J Mol Cell Cardiol. 2003 Sep;35(9):1093-103. doi: 10.1016/s0022-2828(03)00205-0.
During diabetes, impaired glucose transport and utilization by the heart switches energy production to exclusive beta-oxidation of fatty acid (FA). In the current study, we examined the contribution of cardiac lipoprotein lipase (LPL) towards providing FA to the diabetic heart. Streptozotocin (STZ) caused an augmentation of LPL activity at the coronary lumen, an effect duplicated by diazoxide (DZ). With DZ, the amplification of LPL at the coronary luminal surface was determined to be exceptionally rapid. Interestingly, unlike DZ, the capability of hearts from STZ animals to maintain this amplified LPL activity was sustained in vitro. This increased enzyme in the hyperglycemic heart is likely unrelated to an increase in the number of capillary endothelial LPL-binding sites. Our data imply that binding sites for LPL in the control rat heart are only partly occupied by the enzyme and diabetes rapidly initiates filling of all of these sites. Phloridzin treatment of STZ animals normalized plasma glucose with no effect on luminal LPL suggesting that the effects of diabetes on LPL are also largely independent of changes in blood glucose. Both 2 and 8 U of insulin normalized plasma glucose in DZ-treated animals but only 8 U reversed DZ-induced augmentation of cardiac luminal LPL. Our data suggest that impaired intracellular glucose utilization allows rapid vectorial transfer of LPL to unoccupied binding sites to supply the diabetic heart with excess FA. The persistence of increased coronary luminal LPL even in a setting of normoglycemia may provide excessive FA to the diabetic heart with deleterious consequences over the long term.

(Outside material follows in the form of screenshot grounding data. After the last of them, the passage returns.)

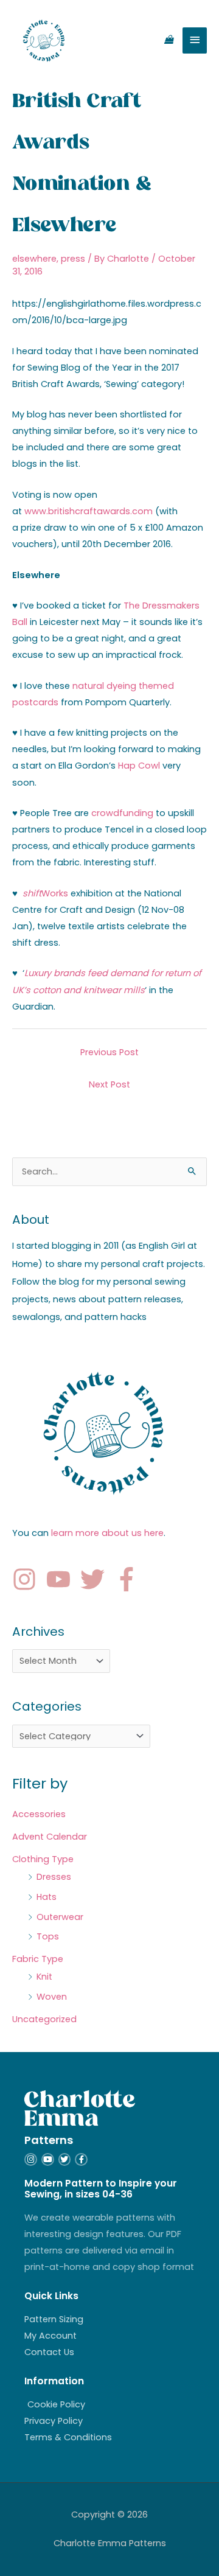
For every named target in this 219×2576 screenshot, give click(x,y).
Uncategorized (44, 2019)
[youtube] (62, 1579)
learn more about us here (107, 1533)
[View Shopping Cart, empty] (168, 40)
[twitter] (96, 1579)
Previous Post (109, 1052)
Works (45, 893)
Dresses (53, 1877)
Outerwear (59, 1917)
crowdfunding (122, 813)
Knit (44, 1976)
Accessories (39, 1814)
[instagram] (28, 1579)
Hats (46, 1897)
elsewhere (34, 259)
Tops (47, 1936)
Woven (51, 1997)
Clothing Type (43, 1859)
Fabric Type (37, 1959)
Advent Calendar (49, 1837)
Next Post (109, 1084)
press (73, 259)
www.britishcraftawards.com (88, 511)
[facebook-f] (130, 1579)
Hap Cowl (139, 765)
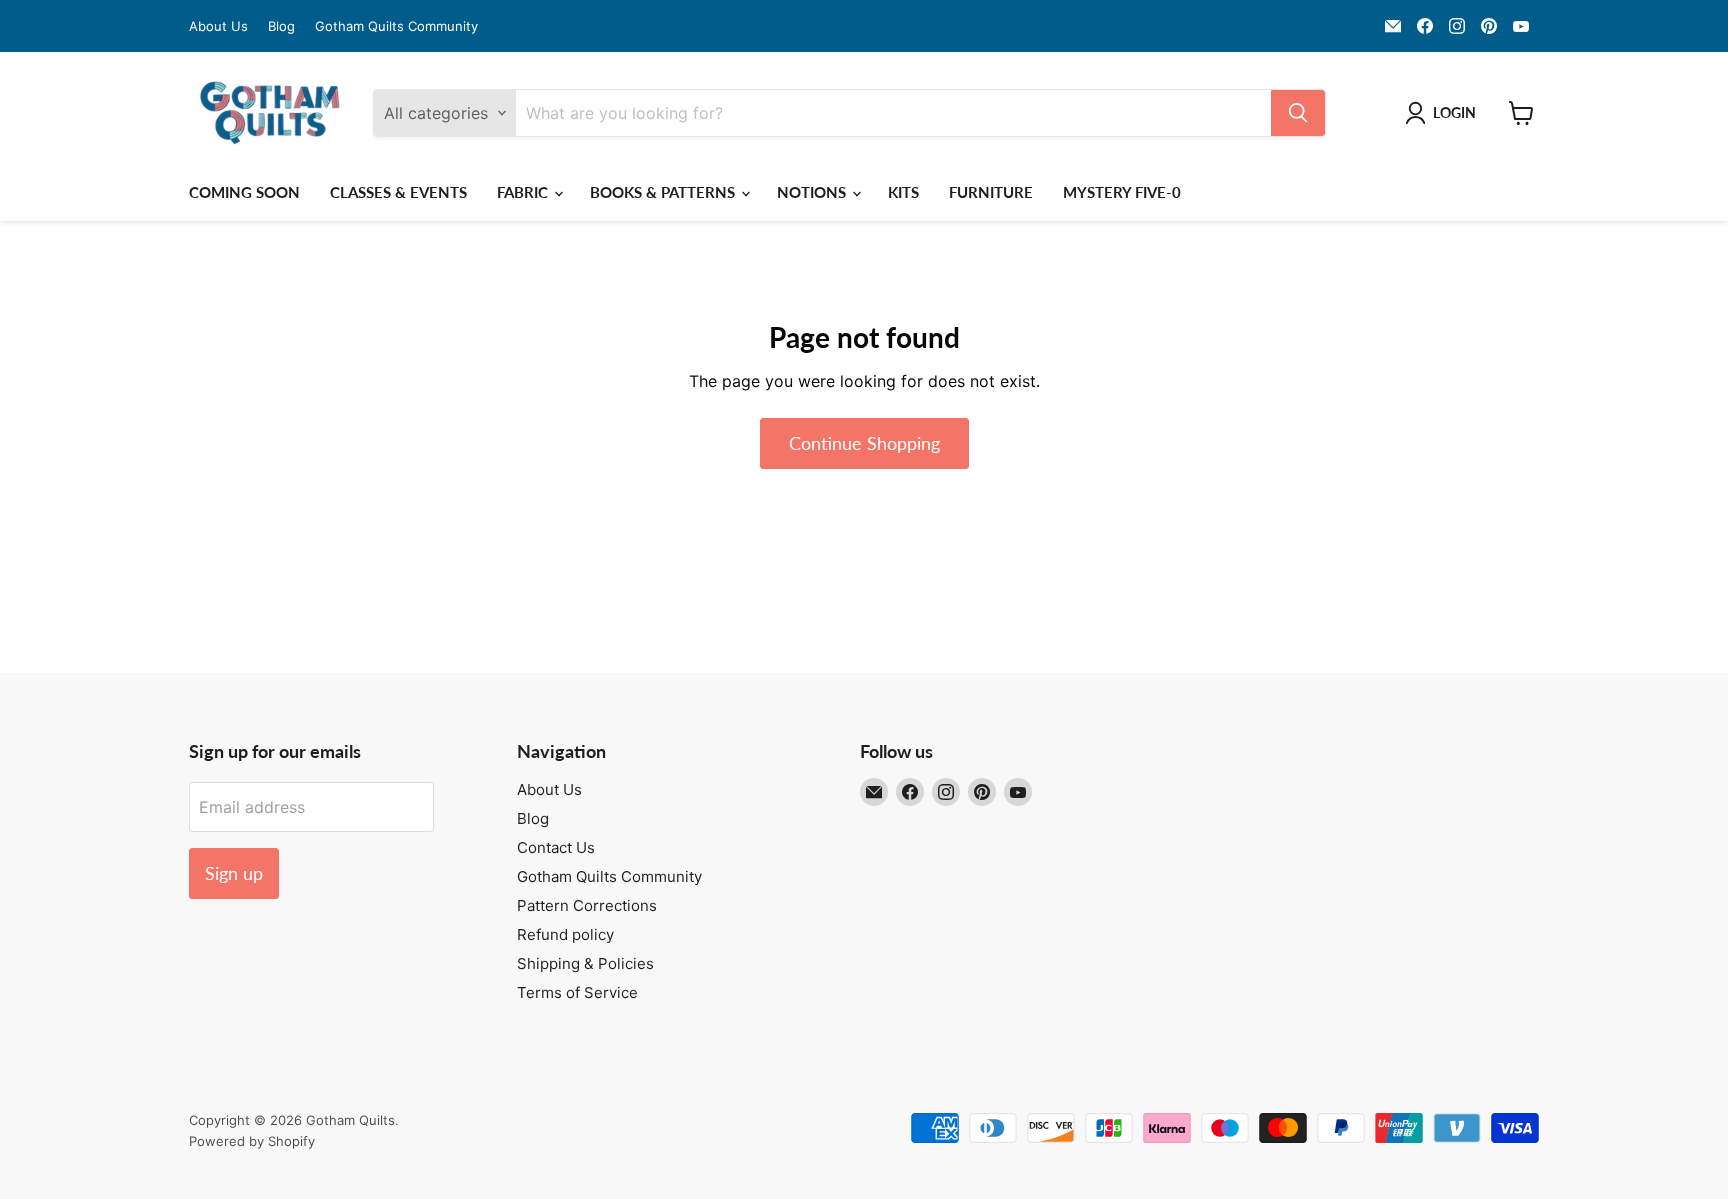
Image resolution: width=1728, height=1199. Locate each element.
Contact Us (556, 847)
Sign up (234, 873)
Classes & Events (398, 192)
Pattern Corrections (587, 905)
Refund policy (565, 934)
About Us (218, 26)
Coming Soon (244, 192)
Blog (281, 26)
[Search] (1298, 113)
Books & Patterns (664, 192)
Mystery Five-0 (1122, 192)
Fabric (524, 192)
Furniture (991, 192)
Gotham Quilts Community (396, 26)
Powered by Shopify (252, 1141)
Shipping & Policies (585, 963)
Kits (903, 192)
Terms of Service (577, 992)
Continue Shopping (864, 443)
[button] (1444, 113)
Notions (813, 192)
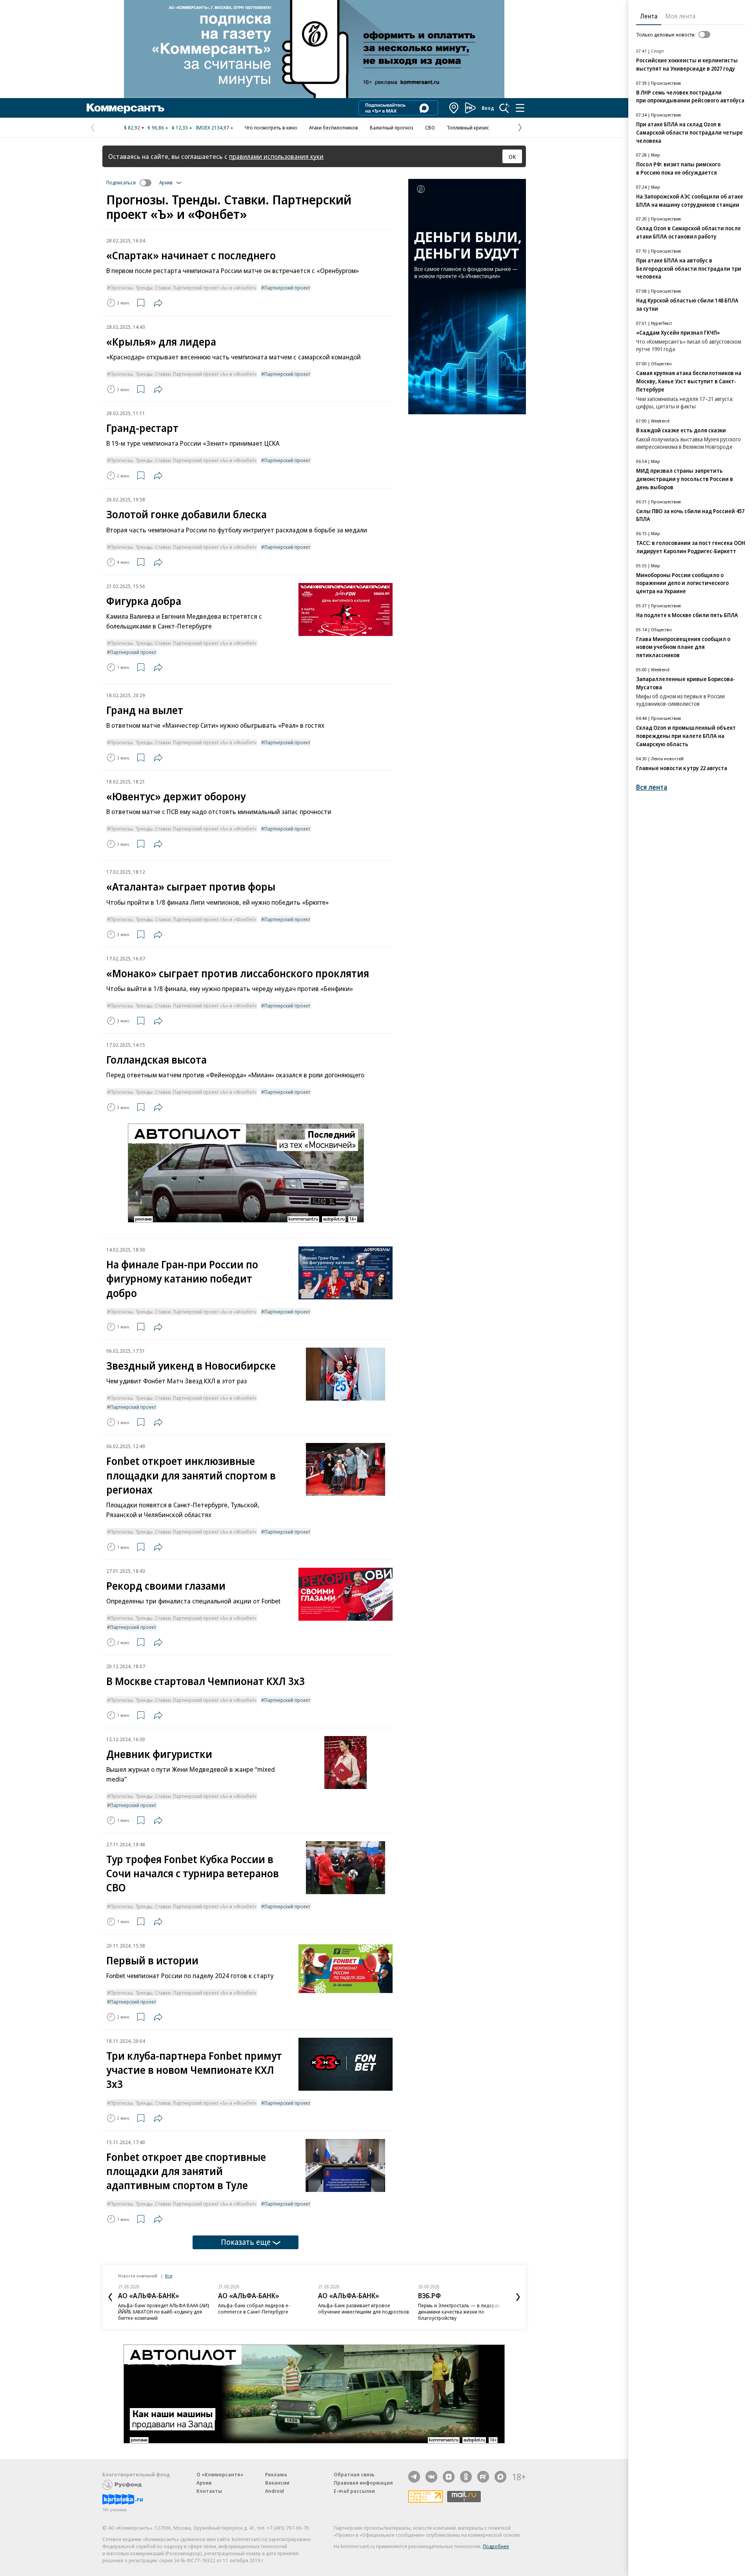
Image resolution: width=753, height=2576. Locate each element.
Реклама (276, 2474)
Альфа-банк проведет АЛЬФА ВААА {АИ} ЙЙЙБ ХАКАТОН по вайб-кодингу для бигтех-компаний (163, 2311)
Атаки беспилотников (333, 127)
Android (274, 2490)
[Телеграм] (414, 2477)
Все (168, 2276)
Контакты (209, 2490)
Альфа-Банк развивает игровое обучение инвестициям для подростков (363, 2308)
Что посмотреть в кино (271, 127)
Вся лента (651, 787)
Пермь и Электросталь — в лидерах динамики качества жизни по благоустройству (459, 2311)
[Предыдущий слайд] (110, 2297)
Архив (203, 2482)
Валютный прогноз (391, 127)
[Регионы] (454, 108)
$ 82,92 (132, 127)
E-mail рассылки (354, 2490)
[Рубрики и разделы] (520, 108)
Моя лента (680, 16)
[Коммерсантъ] (125, 107)
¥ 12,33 (180, 127)
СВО (430, 127)
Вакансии (277, 2482)
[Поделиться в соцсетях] (158, 303)
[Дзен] (449, 2477)
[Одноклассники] (466, 2477)
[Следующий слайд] (518, 2297)
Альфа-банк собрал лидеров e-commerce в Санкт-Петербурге (254, 2308)
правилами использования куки (276, 156)
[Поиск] (504, 108)
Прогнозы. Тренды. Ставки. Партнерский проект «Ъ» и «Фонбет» (183, 287)
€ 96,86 (156, 127)
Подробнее (496, 2546)
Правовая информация (363, 2482)
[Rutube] (483, 2477)
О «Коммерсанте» (220, 2474)
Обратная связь (354, 2474)
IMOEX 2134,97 (212, 127)
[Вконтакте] (431, 2477)
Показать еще (246, 2242)
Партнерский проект (287, 287)
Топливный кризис (468, 127)
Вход (488, 107)
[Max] (500, 2477)
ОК (512, 156)
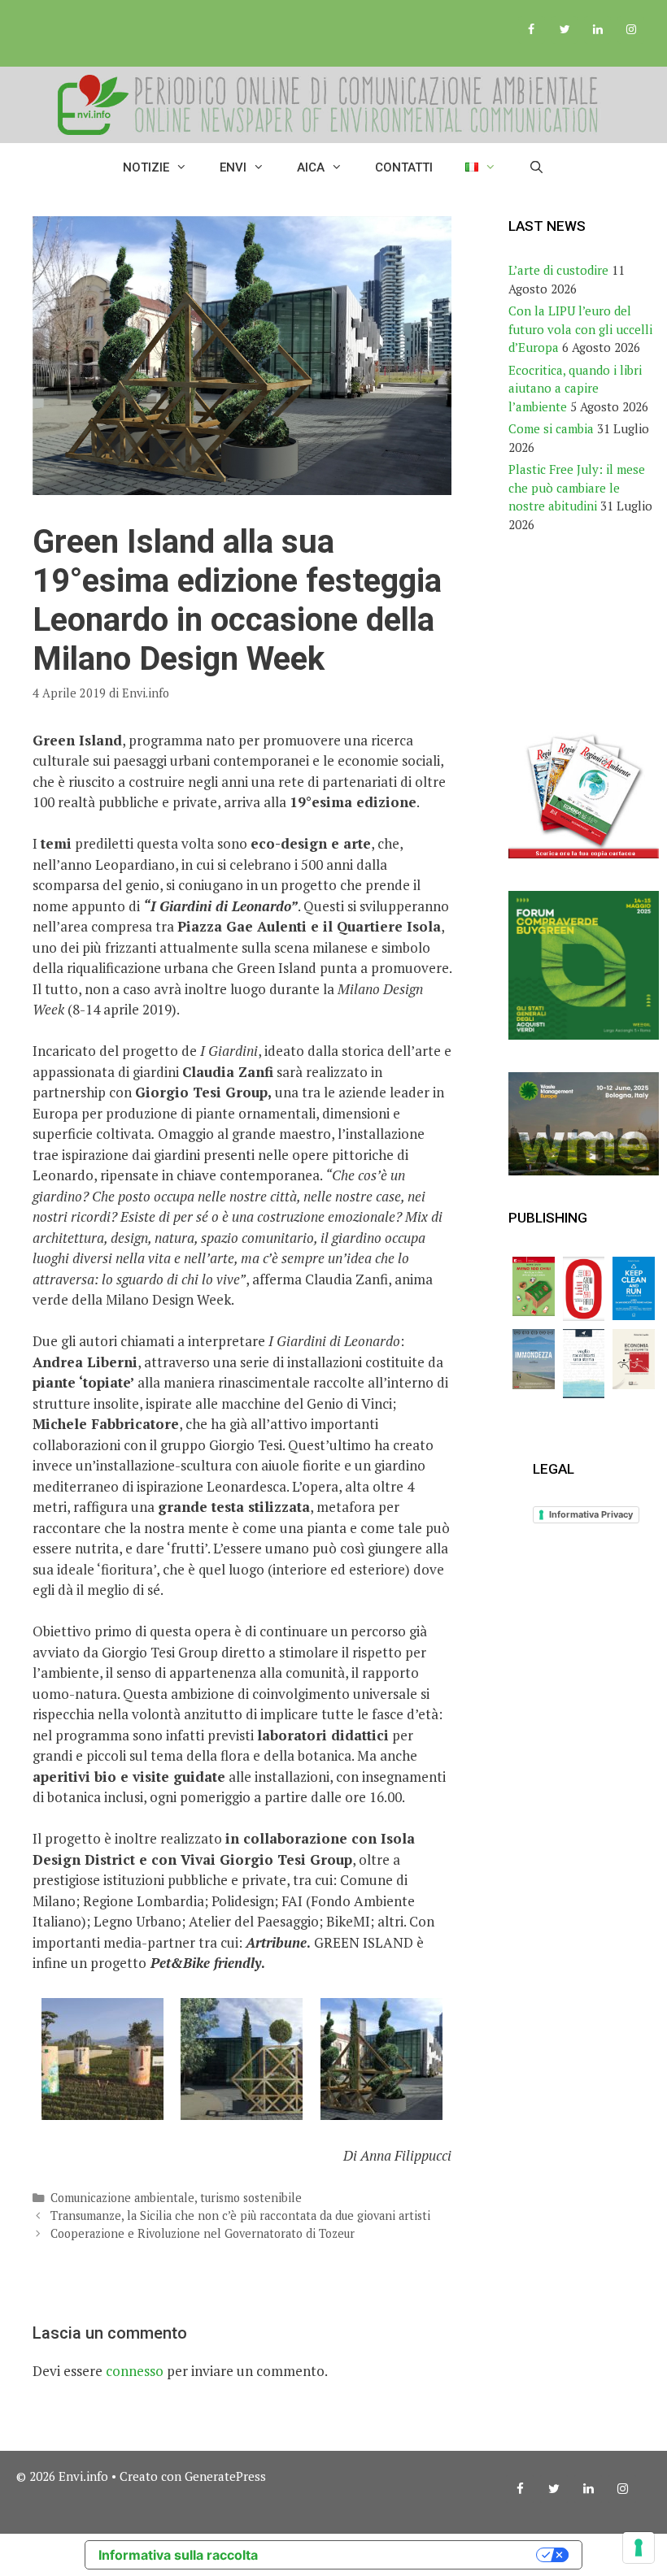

在糖尿病期间,心脏对葡萄糖的转运和利用受损,能量产生转而完全依赖脂肪酸(FA)的β氧化。在本研究中,我们考察了心脏脂蛋白脂肪酶(LPL)对为糖尿病心脏提供FA的作用。链脲佐菌素(STZ)导致冠状动脉腔处LPL活性增强,二氮嗪(DZ)也有同样的作用。使用DZ后,冠状动脉腔表面LPL的增强作用被确定非常迅速。有趣的是,与DZ不同,STZ处理动物的心脏在体外仍能维持这种增强的LPL活性。高血糖心脏中这种酶的增加可能与毛细血管内皮LPL结合位点数量的增加无关。我们的数据表明,正常大鼠心脏中LPL的结合位点只有部分被该酶占据,而糖尿病会迅速使所有这些位点被填满。用根皮苷处理STZ动物可使血糖正常化,但对腔内LPL没有影响,这表明糖尿病对LPL的影响在很大程度上也与血糖变化无关。2单位和8单位胰岛素均可使DZ处理动物的血糖正常化,但只有8单位胰岛素能逆转DZ诱导的心脏腔内LPL增强。我们的数据表明,细胞内葡萄糖利用受损使得LPL快速向未占据的结合位点进行矢量转移,从而为糖尿病心脏提供过量的FA。即使在血糖正常的情况下,冠状动脉腔内LPL持续增加,可能会长期为糖尿病心脏提供过量的FA,从而产生有害后果。